ABOUT THIS TASK – Say how many lines in the following entries include "computer", and add nothing else.

★ ★ ★ ★

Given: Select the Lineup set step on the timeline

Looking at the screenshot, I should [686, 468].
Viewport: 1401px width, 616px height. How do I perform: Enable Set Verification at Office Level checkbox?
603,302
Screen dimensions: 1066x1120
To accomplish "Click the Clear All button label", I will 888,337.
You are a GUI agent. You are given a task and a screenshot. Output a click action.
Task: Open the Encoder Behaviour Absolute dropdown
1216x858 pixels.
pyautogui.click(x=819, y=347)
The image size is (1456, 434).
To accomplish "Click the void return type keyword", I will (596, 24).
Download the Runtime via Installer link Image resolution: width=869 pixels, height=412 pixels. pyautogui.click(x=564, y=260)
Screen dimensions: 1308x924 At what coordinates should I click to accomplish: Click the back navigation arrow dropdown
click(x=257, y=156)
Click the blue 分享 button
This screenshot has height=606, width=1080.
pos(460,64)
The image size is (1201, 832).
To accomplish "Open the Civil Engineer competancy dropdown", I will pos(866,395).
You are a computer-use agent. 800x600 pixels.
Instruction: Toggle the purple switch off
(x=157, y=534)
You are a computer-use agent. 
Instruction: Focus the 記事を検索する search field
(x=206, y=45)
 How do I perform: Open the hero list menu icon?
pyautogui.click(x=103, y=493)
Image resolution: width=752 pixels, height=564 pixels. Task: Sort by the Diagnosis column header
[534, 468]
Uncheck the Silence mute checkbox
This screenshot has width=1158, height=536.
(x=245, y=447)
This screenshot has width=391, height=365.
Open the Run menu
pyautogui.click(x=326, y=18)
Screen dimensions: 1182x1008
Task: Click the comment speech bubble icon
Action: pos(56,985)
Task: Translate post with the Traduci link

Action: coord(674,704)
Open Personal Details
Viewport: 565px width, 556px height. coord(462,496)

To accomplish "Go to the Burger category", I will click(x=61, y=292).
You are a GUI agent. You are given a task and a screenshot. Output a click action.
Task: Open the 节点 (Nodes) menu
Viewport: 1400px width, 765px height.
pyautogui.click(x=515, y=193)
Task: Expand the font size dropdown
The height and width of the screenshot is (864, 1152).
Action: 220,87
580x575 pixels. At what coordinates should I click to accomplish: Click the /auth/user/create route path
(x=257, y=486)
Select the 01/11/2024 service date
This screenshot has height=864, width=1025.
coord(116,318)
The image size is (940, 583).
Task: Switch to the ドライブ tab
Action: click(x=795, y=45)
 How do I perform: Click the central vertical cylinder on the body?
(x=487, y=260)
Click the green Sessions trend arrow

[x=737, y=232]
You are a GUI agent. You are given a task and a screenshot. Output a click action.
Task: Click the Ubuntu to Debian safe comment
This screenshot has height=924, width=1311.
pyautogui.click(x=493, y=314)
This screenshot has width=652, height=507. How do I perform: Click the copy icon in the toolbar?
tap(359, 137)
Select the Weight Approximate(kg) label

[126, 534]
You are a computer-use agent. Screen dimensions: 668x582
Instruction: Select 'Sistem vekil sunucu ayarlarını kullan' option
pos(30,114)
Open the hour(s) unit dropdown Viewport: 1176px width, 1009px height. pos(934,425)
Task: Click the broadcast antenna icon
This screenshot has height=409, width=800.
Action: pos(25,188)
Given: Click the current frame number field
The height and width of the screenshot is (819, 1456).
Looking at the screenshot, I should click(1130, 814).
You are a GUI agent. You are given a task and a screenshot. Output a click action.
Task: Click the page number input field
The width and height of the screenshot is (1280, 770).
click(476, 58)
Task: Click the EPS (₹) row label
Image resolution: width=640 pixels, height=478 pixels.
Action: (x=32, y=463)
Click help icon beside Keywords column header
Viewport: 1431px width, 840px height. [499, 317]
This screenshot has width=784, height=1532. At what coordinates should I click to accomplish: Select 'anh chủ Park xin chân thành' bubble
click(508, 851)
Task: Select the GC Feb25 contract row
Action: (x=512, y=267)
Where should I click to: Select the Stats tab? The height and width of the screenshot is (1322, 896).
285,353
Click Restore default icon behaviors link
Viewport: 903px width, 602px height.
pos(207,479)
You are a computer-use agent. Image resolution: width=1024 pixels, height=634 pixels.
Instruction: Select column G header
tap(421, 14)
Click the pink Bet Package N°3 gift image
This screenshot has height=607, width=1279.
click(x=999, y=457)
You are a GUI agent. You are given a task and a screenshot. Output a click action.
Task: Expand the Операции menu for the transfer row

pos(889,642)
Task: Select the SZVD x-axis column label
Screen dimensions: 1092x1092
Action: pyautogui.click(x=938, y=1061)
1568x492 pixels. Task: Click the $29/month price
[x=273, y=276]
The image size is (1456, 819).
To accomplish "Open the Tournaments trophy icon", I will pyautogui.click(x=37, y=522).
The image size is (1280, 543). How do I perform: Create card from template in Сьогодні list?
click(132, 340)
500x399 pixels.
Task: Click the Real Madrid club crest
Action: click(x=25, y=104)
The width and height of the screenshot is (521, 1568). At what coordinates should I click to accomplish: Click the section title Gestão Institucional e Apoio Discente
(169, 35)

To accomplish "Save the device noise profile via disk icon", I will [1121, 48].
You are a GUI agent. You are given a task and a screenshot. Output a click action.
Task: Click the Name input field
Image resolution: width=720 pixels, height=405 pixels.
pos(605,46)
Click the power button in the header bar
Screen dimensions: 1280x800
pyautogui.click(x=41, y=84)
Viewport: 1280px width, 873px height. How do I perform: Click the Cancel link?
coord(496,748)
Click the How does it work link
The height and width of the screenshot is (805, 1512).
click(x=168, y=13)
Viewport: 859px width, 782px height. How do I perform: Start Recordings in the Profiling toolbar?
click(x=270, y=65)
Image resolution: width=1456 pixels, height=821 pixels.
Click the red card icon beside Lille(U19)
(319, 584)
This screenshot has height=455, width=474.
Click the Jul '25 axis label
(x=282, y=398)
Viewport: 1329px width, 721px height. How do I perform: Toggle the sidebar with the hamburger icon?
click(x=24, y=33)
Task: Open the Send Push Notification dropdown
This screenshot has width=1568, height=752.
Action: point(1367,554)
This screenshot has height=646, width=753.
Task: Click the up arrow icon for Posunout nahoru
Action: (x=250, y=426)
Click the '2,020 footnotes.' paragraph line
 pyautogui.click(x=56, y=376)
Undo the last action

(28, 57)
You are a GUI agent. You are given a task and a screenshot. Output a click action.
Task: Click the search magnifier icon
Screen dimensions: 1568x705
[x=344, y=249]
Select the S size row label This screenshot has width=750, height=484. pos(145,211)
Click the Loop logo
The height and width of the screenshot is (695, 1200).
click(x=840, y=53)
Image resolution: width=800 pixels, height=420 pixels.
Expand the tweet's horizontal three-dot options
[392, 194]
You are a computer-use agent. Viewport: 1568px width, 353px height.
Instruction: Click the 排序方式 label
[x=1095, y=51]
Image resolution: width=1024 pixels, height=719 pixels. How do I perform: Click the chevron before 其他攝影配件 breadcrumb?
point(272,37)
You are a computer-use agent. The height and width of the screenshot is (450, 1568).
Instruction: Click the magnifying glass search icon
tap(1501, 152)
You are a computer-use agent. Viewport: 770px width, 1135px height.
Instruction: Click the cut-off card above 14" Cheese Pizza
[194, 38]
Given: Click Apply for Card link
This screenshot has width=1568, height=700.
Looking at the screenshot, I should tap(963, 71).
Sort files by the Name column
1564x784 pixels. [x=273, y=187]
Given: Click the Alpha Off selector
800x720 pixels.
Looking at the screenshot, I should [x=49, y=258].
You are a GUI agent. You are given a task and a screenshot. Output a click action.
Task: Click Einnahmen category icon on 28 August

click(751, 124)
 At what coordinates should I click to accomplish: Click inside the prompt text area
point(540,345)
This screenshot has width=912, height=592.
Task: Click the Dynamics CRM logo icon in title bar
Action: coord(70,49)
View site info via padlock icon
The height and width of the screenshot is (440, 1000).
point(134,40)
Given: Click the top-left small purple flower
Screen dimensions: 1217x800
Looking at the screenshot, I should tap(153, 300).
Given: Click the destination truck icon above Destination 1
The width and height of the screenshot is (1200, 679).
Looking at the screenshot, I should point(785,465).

★ ★ ★ ★

ANSWER BOX – 7